[Rows from a collection]
# # # #
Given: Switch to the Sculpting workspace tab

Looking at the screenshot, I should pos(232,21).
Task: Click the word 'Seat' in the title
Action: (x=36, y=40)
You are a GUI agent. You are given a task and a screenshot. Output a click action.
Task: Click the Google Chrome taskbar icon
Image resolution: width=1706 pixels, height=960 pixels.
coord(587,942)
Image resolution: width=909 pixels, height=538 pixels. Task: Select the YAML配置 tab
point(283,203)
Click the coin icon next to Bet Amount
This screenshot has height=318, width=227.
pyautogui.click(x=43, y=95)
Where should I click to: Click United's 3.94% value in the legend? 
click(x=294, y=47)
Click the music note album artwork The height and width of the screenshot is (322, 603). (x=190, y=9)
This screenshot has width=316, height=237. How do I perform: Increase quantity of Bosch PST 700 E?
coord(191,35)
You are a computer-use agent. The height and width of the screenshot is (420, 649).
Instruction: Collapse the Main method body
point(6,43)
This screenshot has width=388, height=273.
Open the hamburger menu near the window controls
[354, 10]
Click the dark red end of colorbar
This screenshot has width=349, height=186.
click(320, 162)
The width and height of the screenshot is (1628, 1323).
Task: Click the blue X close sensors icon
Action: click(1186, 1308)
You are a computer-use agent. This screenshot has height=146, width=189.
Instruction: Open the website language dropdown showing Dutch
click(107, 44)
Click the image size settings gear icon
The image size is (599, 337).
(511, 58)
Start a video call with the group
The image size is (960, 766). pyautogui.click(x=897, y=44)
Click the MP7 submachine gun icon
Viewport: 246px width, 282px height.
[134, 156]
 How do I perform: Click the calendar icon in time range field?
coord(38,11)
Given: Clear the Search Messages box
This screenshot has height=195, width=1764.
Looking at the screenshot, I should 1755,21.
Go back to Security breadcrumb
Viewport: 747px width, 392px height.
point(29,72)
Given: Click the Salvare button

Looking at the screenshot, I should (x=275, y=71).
# # # #
Do this — Return every row above word for word, with no changes.

Finished answer —
Given: Switch to the Sculpting workspace tab

Looking at the screenshot, I should pos(232,21).
Task: Click the word 'Seat' in the title
Action: (x=36, y=40)
You are a GUI agent. You are given a task and a screenshot. Output a click action.
Task: Click the Google Chrome taskbar icon
Image resolution: width=1706 pixels, height=960 pixels.
coord(587,942)
Image resolution: width=909 pixels, height=538 pixels. Task: Select the YAML配置 tab
point(283,203)
Click the coin icon next to Bet Amount
This screenshot has height=318, width=227.
pyautogui.click(x=43, y=95)
Where should I click to: Click United's 3.94% value in the legend? 
click(x=294, y=47)
Click the music note album artwork The height and width of the screenshot is (322, 603). (x=190, y=9)
This screenshot has width=316, height=237. How do I perform: Increase quantity of Bosch PST 700 E?
coord(191,35)
You are a computer-use agent. The height and width of the screenshot is (420, 649).
Instruction: Collapse the Main method body
point(6,43)
This screenshot has width=388, height=273.
Open the hamburger menu near the window controls
[354, 10]
Click the dark red end of colorbar
This screenshot has width=349, height=186.
click(320, 162)
The width and height of the screenshot is (1628, 1323).
Task: Click the blue X close sensors icon
Action: click(1186, 1308)
You are a computer-use agent. This screenshot has height=146, width=189.
Instruction: Open the website language dropdown showing Dutch
click(107, 44)
Click the image size settings gear icon
The image size is (599, 337).
(511, 58)
Start a video call with the group
The image size is (960, 766). pyautogui.click(x=897, y=44)
Click the MP7 submachine gun icon
Viewport: 246px width, 282px height.
[134, 156]
 How do I perform: Click the calendar icon in time range field?
coord(38,11)
Given: Clear the Search Messages box
This screenshot has height=195, width=1764.
Looking at the screenshot, I should 1755,21.
Go back to Security breadcrumb
Viewport: 747px width, 392px height.
point(29,72)
Given: Click the Salvare button

Looking at the screenshot, I should (x=275, y=71).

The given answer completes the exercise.